Rewrite the entries below, replacing every "button" with "control" and leaving everything else unchanged.
═════ Listed entries ═════
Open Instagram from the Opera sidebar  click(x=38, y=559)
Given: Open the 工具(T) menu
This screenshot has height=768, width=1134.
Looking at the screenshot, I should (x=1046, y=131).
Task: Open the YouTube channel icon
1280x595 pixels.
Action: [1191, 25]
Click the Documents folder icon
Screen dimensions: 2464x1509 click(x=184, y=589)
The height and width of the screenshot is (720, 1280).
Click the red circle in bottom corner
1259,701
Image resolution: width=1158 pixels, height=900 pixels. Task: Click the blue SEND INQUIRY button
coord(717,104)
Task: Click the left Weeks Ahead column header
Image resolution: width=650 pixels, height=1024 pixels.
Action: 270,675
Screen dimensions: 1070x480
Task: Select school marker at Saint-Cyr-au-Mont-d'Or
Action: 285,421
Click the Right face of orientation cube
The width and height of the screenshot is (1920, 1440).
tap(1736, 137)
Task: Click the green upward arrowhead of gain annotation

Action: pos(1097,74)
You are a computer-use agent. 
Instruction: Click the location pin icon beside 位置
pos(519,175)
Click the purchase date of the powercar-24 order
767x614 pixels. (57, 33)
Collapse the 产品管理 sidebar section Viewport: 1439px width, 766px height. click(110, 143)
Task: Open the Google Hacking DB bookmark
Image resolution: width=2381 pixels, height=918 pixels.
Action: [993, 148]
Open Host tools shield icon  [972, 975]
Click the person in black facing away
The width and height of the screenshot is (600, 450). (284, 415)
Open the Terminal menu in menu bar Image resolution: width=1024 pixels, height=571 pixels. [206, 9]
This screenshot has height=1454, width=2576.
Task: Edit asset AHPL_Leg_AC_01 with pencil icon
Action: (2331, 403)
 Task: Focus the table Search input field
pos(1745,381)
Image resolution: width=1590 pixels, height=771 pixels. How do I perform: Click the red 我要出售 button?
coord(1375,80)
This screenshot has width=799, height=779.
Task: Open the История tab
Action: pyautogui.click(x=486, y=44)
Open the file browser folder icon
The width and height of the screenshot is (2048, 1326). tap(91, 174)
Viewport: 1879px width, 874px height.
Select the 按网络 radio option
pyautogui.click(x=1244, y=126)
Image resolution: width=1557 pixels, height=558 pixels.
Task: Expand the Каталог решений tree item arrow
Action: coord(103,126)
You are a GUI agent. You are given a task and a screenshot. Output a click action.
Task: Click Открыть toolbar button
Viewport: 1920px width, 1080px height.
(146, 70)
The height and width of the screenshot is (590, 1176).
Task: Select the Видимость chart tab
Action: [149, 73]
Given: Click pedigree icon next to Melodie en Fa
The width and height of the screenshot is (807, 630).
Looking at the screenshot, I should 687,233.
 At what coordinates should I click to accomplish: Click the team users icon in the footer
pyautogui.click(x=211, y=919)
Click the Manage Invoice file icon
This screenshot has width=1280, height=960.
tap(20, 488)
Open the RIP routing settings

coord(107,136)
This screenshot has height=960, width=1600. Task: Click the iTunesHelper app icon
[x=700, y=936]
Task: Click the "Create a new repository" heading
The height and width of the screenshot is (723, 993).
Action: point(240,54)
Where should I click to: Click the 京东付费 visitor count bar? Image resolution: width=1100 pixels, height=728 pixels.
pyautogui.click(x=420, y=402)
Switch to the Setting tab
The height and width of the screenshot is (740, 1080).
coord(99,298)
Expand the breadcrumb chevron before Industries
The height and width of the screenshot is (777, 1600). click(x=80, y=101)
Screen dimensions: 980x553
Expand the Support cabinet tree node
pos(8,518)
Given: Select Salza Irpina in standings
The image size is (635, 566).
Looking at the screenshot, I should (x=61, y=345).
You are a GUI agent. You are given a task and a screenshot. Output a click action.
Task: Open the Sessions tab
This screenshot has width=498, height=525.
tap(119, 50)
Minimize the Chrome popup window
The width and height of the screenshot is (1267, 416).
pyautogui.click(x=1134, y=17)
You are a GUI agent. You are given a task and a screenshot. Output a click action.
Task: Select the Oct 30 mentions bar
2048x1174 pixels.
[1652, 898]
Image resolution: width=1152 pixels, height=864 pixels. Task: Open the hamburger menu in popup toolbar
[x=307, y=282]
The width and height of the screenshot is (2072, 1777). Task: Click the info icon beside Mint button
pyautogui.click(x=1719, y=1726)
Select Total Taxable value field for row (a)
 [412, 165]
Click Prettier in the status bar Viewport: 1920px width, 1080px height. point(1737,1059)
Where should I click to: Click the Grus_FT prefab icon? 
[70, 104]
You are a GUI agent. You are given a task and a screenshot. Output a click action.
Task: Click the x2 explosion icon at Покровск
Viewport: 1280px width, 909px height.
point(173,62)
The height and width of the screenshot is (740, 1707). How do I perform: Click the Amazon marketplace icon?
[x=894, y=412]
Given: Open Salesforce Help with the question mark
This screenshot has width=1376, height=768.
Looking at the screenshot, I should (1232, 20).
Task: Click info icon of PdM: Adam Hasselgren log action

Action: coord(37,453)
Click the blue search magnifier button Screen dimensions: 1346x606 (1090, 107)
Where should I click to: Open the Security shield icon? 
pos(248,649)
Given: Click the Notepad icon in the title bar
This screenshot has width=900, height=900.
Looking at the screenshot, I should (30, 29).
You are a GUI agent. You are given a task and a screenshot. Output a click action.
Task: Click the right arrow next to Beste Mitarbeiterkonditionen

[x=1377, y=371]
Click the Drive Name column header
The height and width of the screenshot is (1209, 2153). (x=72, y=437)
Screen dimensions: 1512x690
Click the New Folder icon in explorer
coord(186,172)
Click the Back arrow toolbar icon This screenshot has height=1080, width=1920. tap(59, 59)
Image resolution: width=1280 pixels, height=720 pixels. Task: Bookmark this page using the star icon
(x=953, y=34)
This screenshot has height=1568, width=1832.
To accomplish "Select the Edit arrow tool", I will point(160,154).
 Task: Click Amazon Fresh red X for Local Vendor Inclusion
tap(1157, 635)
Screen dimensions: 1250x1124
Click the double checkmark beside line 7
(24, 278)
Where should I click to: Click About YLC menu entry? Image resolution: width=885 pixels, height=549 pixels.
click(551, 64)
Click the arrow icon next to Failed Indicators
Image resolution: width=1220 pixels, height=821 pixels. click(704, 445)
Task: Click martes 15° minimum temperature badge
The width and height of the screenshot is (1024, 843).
═════
#### Exercise result
Open Instagram from the Opera sidebar  click(x=38, y=559)
Given: Open the 工具(T) menu
This screenshot has height=768, width=1134.
Looking at the screenshot, I should (x=1046, y=131).
Task: Open the YouTube channel icon
1280x595 pixels.
Action: [1191, 25]
Click the Documents folder icon
Screen dimensions: 2464x1509 click(x=184, y=589)
The height and width of the screenshot is (720, 1280).
Click the red circle in bottom corner
1259,701
Image resolution: width=1158 pixels, height=900 pixels. Task: Click the blue SEND INQUIRY control
coord(717,104)
Task: Click the left Weeks Ahead column header
Image resolution: width=650 pixels, height=1024 pixels.
Action: 270,675
Screen dimensions: 1070x480
Task: Select school marker at Saint-Cyr-au-Mont-d'Or
Action: 285,421
Click the Right face of orientation cube
The width and height of the screenshot is (1920, 1440).
tap(1736, 137)
Task: Click the green upward arrowhead of gain annotation

Action: pos(1097,74)
You are a computer-use agent. 
Instruction: Click the location pin icon beside 位置
pos(519,175)
Click the purchase date of the powercar-24 order
767x614 pixels. (57, 33)
Collapse the 产品管理 sidebar section Viewport: 1439px width, 766px height. click(110, 143)
Task: Open the Google Hacking DB bookmark
Image resolution: width=2381 pixels, height=918 pixels.
Action: [993, 148]
Open Host tools shield icon  [972, 975]
Click the person in black facing away
The width and height of the screenshot is (600, 450). (284, 415)
Open the Terminal menu in menu bar Image resolution: width=1024 pixels, height=571 pixels. [206, 9]
This screenshot has height=1454, width=2576.
Task: Edit asset AHPL_Leg_AC_01 with pencil icon
Action: (2331, 403)
 Task: Focus the table Search input field
pos(1745,381)
Image resolution: width=1590 pixels, height=771 pixels. How do I perform: Click the red 我要出售 control?
coord(1375,80)
This screenshot has width=799, height=779.
Task: Open the История tab
Action: pyautogui.click(x=486, y=44)
Open the file browser folder icon
The width and height of the screenshot is (2048, 1326). tap(91, 174)
Viewport: 1879px width, 874px height.
Select the 按网络 radio option
pyautogui.click(x=1244, y=126)
Image resolution: width=1557 pixels, height=558 pixels.
Task: Expand the Каталог решений tree item arrow
Action: coord(103,126)
You are a GUI agent. You are given a task and a screenshot. Output a click action.
Task: Click Открыть toolbar control
Viewport: 1920px width, 1080px height.
(146, 70)
The height and width of the screenshot is (590, 1176).
Task: Select the Видимость chart tab
Action: [149, 73]
Given: Click pedigree icon next to Melodie en Fa
The width and height of the screenshot is (807, 630).
Looking at the screenshot, I should 687,233.
 At what coordinates should I click to accomplish: Click the team users icon in the footer
pyautogui.click(x=211, y=919)
Click the Manage Invoice file icon
This screenshot has width=1280, height=960.
tap(20, 488)
Open the RIP routing settings

coord(107,136)
This screenshot has height=960, width=1600. Task: Click the iTunesHelper app icon
[x=700, y=936]
Task: Click the "Create a new repository" heading
The height and width of the screenshot is (723, 993).
Action: point(240,54)
Where should I click to: Click the 京东付费 visitor count bar? Image resolution: width=1100 pixels, height=728 pixels.
pyautogui.click(x=420, y=402)
Switch to the Setting tab
The height and width of the screenshot is (740, 1080).
coord(99,298)
Expand the breadcrumb chevron before Industries
The height and width of the screenshot is (777, 1600). click(x=80, y=101)
Screen dimensions: 980x553
Expand the Support cabinet tree node
pos(8,518)
Given: Select Salza Irpina in standings
The image size is (635, 566).
Looking at the screenshot, I should (x=61, y=345).
You are a GUI agent. You are given a task and a screenshot. Output a click action.
Task: Open the Sessions tab
This screenshot has width=498, height=525.
tap(119, 50)
Minimize the Chrome popup window
The width and height of the screenshot is (1267, 416).
pyautogui.click(x=1134, y=17)
You are a GUI agent. You are given a task and a screenshot. Output a click action.
Task: Select the Oct 30 mentions bar
2048x1174 pixels.
[1652, 898]
Image resolution: width=1152 pixels, height=864 pixels. Task: Open the hamburger menu in popup toolbar
[x=307, y=282]
The width and height of the screenshot is (2072, 1777). Task: Click the info icon beside Mint control
pyautogui.click(x=1719, y=1726)
Select Total Taxable value field for row (a)
 [412, 165]
Click Prettier in the status bar Viewport: 1920px width, 1080px height. point(1737,1059)
Where should I click to: Click the Grus_FT prefab icon? 
[70, 104]
You are a GUI agent. You are given a task and a screenshot. Output a click action.
Task: Click the x2 explosion icon at Покровск
Viewport: 1280px width, 909px height.
point(173,62)
The height and width of the screenshot is (740, 1707). How do I perform: Click the Amazon marketplace icon?
[x=894, y=412]
Given: Open Salesforce Help with the question mark
This screenshot has width=1376, height=768.
Looking at the screenshot, I should (1232, 20).
Task: Click info icon of PdM: Adam Hasselgren log action

Action: coord(37,453)
Click the blue search magnifier control Screen dimensions: 1346x606 (1090, 107)
Where should I click to: Open the Security shield icon? 
pos(248,649)
Given: Click the Notepad icon in the title bar
This screenshot has width=900, height=900.
Looking at the screenshot, I should (30, 29).
You are a GUI agent. You are given a task and a screenshot. Output a click action.
Task: Click the right arrow next to Beste Mitarbeiterkonditionen

[x=1377, y=371]
Click the Drive Name column header
The height and width of the screenshot is (1209, 2153). (x=72, y=437)
Screen dimensions: 1512x690
Click the New Folder icon in explorer
coord(186,172)
Click the Back arrow toolbar icon This screenshot has height=1080, width=1920. tap(59, 59)
Image resolution: width=1280 pixels, height=720 pixels. Task: Bookmark this page using the star icon
(x=953, y=34)
This screenshot has height=1568, width=1832.
To accomplish "Select the Edit arrow tool", I will point(160,154).
 Task: Click Amazon Fresh red X for Local Vendor Inclusion
tap(1157, 635)
Screen dimensions: 1250x1124
Click the double checkmark beside line 7
(24, 278)
Where should I click to: Click About YLC menu entry? Image resolution: width=885 pixels, height=549 pixels.
click(551, 64)
Click the arrow icon next to Failed Indicators
Image resolution: width=1220 pixels, height=821 pixels. click(704, 445)
Task: Click martes 15° minimum temperature badge
The width and height of the screenshot is (1024, 843).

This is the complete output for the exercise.